### Problem details
Reproduce the records starting at the line that contains "Viewport: 608px width, 836px height." and ending at the line that contains "click(x=143, y=408)", changing "calculator icon" to "calculator button" and leaving all else unchanged.

[Start]

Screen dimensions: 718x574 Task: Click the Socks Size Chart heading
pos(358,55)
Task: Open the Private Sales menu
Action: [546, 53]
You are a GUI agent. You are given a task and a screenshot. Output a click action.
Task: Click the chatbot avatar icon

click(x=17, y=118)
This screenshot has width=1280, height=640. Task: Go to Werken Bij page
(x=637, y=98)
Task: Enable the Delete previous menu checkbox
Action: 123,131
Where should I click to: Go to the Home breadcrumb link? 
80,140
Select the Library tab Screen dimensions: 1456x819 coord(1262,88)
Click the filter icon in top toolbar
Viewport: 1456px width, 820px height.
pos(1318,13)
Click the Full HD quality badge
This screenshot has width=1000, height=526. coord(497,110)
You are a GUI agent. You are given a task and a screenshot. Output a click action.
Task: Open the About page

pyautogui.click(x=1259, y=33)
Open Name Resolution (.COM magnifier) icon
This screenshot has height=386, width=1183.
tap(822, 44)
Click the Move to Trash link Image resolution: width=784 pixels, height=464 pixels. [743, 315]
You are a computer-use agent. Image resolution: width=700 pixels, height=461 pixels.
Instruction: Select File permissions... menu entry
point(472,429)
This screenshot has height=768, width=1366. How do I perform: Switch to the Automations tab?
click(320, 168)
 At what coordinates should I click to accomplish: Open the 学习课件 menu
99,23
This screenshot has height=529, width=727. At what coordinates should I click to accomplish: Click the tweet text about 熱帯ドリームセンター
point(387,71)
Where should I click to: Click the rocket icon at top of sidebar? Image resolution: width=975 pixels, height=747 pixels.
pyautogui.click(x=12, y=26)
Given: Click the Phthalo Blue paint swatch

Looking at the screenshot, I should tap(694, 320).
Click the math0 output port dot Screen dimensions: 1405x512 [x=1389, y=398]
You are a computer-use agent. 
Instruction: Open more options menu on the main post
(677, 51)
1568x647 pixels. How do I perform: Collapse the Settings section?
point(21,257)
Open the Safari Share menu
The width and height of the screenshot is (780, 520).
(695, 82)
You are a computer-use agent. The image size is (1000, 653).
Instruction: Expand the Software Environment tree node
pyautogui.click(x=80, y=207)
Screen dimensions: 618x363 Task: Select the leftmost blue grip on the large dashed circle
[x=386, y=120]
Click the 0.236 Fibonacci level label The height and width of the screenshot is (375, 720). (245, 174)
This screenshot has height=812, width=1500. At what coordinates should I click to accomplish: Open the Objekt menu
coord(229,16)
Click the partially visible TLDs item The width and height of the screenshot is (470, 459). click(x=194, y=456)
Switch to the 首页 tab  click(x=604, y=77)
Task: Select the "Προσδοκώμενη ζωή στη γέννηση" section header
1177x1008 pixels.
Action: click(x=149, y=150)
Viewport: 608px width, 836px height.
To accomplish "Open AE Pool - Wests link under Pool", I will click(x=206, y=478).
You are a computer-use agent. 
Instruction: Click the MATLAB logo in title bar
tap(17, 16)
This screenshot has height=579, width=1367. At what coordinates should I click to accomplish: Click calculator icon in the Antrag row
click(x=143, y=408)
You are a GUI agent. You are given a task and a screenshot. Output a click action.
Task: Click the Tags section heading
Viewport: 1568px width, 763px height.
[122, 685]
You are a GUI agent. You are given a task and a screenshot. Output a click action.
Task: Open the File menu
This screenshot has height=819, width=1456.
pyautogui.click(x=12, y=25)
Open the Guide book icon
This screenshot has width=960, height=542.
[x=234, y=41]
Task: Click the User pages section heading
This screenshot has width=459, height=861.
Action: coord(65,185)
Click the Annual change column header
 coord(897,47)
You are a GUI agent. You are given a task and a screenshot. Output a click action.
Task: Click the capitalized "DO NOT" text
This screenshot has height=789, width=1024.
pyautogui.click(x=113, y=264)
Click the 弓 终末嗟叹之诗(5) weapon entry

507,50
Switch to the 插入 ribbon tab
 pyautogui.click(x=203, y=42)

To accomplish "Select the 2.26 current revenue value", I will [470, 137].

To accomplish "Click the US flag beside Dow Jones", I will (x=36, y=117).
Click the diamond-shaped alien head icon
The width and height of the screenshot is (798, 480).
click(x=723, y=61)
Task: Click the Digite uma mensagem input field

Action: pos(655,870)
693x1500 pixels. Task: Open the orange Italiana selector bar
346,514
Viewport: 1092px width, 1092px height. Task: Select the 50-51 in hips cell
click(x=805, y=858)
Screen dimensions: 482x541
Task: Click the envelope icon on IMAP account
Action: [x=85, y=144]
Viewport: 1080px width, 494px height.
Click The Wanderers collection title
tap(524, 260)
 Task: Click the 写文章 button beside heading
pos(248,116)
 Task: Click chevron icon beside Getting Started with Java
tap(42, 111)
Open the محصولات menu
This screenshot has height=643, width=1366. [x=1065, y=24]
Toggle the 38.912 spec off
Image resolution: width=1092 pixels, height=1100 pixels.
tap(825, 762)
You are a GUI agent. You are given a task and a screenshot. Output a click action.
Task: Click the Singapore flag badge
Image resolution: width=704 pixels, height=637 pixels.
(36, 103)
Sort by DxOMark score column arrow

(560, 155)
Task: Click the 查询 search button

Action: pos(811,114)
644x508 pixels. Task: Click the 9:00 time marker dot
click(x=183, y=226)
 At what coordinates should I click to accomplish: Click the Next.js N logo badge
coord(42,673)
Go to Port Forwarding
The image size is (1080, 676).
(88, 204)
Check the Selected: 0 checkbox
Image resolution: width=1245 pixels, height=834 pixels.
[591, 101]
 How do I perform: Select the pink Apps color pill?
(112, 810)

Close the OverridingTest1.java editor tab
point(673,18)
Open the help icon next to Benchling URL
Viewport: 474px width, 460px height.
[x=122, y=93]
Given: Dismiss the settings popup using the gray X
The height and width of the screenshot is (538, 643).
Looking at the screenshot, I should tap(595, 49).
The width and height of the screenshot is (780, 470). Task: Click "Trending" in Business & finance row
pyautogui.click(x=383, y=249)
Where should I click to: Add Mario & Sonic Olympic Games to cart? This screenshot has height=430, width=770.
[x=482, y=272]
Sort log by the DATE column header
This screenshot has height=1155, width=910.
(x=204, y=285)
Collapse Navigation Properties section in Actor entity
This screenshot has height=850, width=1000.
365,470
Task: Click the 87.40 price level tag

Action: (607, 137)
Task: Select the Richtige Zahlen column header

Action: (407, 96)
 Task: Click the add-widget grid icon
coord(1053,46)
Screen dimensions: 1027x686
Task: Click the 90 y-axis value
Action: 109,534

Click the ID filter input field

[End]

### Full answer
Viewport: 608px width, 836px height.
To accomplish "Open AE Pool - Wests link under Pool", I will click(x=206, y=478).
You are a computer-use agent. 
Instruction: Click the MATLAB logo in title bar
tap(17, 16)
This screenshot has height=579, width=1367. At what coordinates should I click to accomplish: Click calculator button in the Antrag row
click(x=143, y=408)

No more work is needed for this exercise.